Page extract:
________________________

Only use this method if you don't have standard ballistic coefficient information (i.e., when the TLE is the only piece of information given).

Click the SGP4 Compute button to compute the lifetime of the satellite based on this theory.

Report... Generates a report summarizing the satellite's orbital elements over the course of its lifetime. Each element is sampled at perigee passage-the mean, true and eccentric anomalies are always zero and do not display.
Graph... Generates a graph that illustrates the satellite's orbital elements. The graph is especially useful for observing trends and analyzing perturbations to the elements. The changes which the elements undergo are quite complex, especially toward the end of the satellite's life. Generally, though, as a satellite decays you should expect to see the following effects:
  • apogee altitude decreases while perigee altitude remains nearly constant
  • the argument of perigee moves around the orbit plane to the point of minimum atmospheric density
The satellite may be thought of as rotating its apse line and adjusting its eccentricity to extend its life as long as possible.
Show Graphics If ON, the satellite's final orbit displays in the 2D Graphics window. The ground track spans the length of the last orbit and is not intended to represent the exact point of decay.

Options for Defining the Fidelity of Lifetime Calculations

Use the Advanced... button in the Lifetime window to define the speed and fidelity of the calculations to be performed when estimating a satellite's orbital lifetime.

Option Description
Limit Method Specify a method for limiting the run time of the orbit lifetime computation. Options are to limit by a maximum duration of the orbit, by a maximum number of orbit revolutions or by the violation of either limit. Partial results are available for reporting and graphing when the lifetime computation ends due to reaching either limit.
Duration Limit Specify the maximum number of days that will be analyzed before the Lifetime tool stops processing. This limit is used conditionally based on the setting of the Limit Method.
Orbit Count Limit The maximum number of orbits that will be analyzed before the Lifetime tool stops processing. Setting this value to 99999 covers the whole lifetime for most satellites. This limit is used conditionally based on the setting of the Limit Method.
Orbits per Calculation This parameter allows you to directly control the performance of the Lifetime tool. The fewer orbits per calculation, the more precise the lifetime estimate is, but at the expense of compute time. The higher number of orbits per calculation, the less precise the lifetime estimate will be, but calculations are completed much faster. In general, set this parameter to 10 for a quick estimate and 1 for the greatest fidelity.
Gaussian Quadratures Like the previous parameter, this parameter directly affects the performance of the Lifetime tool as well as the accuracy of its results. The drag integration routine is performed by n 9-point Gaussian quadratures per orbit, where n is the number set here. Set this parameter to at least 6 for increased accuracy or lower it for increased speed.

________________________

Raw data:
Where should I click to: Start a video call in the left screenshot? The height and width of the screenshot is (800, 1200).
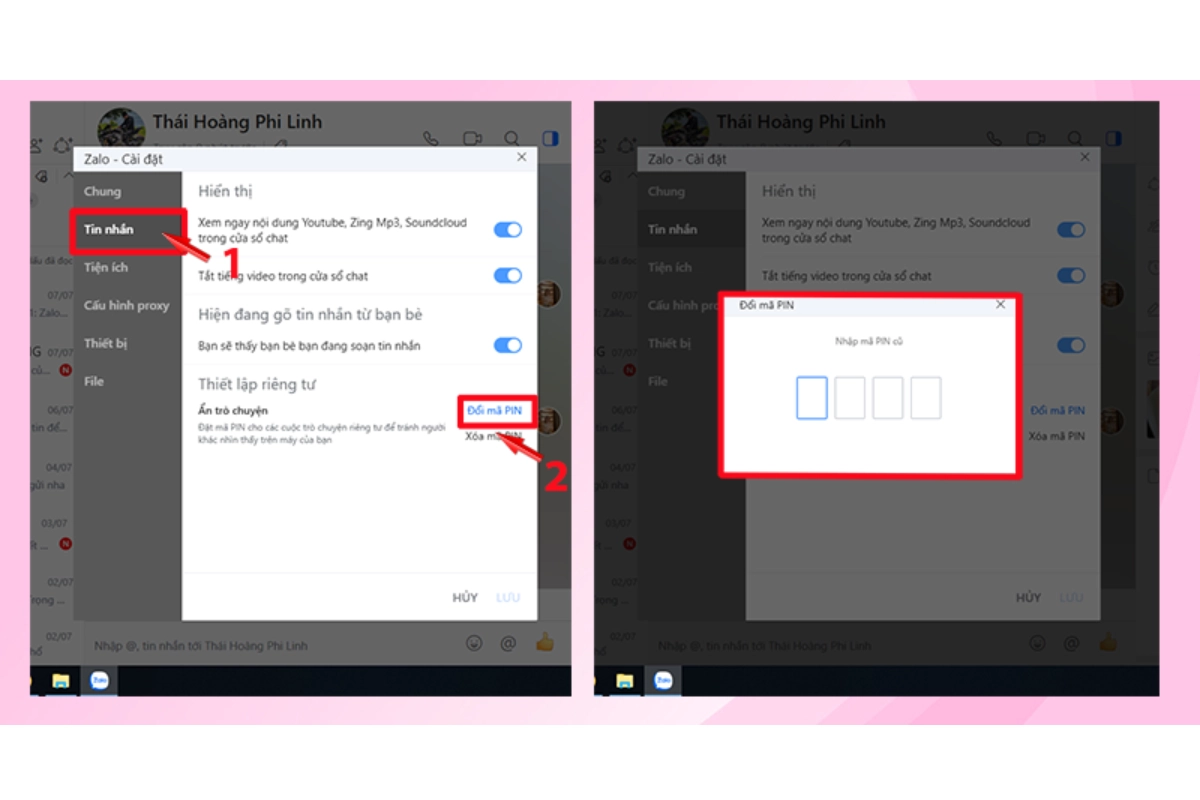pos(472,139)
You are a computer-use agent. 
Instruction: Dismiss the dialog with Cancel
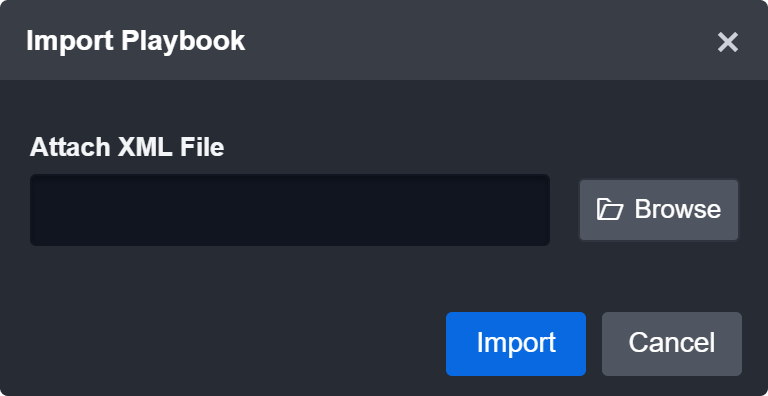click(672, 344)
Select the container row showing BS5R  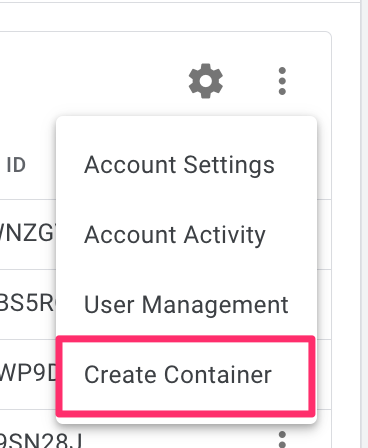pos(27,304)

________________________

Goals:
a) Answer these from the orbit lifetime text, one line each:
(i) At what point in the orbit is each element sampled for the report?
(ii) What value of Orbits per Calculation gives the greatest fidelity?
(iii) How many points does each Gaussian quadrature use?
b) Summarize the orbit lifetime text in two sentences.
c) Write the next few sentences of the orbit lifetime text, starting after its last sentence.

Results of the tasks:
a)
(i) At perigee passage.
(ii) 1.
(iii) 9.

b) The orbit lifetime text describes three outputs of a satellite lifetime computation: a report of orbital elements sampled at perigee passage, a graph showing how those elements change as the satellite decays, and a view of the final orbit in the 2D Graphics window. It also explains the Advanced settings that trade speed against fidelity, including limits on duration or orbit count, the number of orbits per calculation, and the number of Gaussian quadratures per orbit.

c)
To determine lifetime, the routine approximately integrates the slowly varying orbit elements over time. It does this by integrating over one orbit to determine the rate-of-change of each variable, and then assumes this rate is constant for n number of orbits per calculation (specified on GUI). To increase accuracy, lower this number. The integration of 1 orbit is done over n sub-arcs when n is the number of Gaussian quadratures--the sub-arcs are of constant angular measure (in true anomaly, not time). To increase accuracy, make n larger. Each sub-arc is integrated using a 9-point Gaussian quadrature (i.e., there are 9 sample points within each sub-arc).
Highly eccentric satellites, which are in higher drag regimes for very short times compared with their period, will need to take the number of Gaussian quadratures to be much higher to ensure that drag is sampled adequately.
Decay Altitude The altitude at which the satellite's orbit is determined to be decayed. Lifetime calculations stop at this altitude.
Use 2nd Order Oblateness Correction If ON, a second-order correction is included in the Earth oblateness calculation. This correction is the term, which contributes as much to the gravitational potential as the J3, J4, and J5 terms do.

Second order oblateness effects can result in the modeling of an erroneous growth in the eccentricity for certain orbits, which results in lower than expected lifetime predictions.

Rotating Atmosphere If ON, the west-to-east winds induced by atmospheric rotation are included in the perturbations to the orbit.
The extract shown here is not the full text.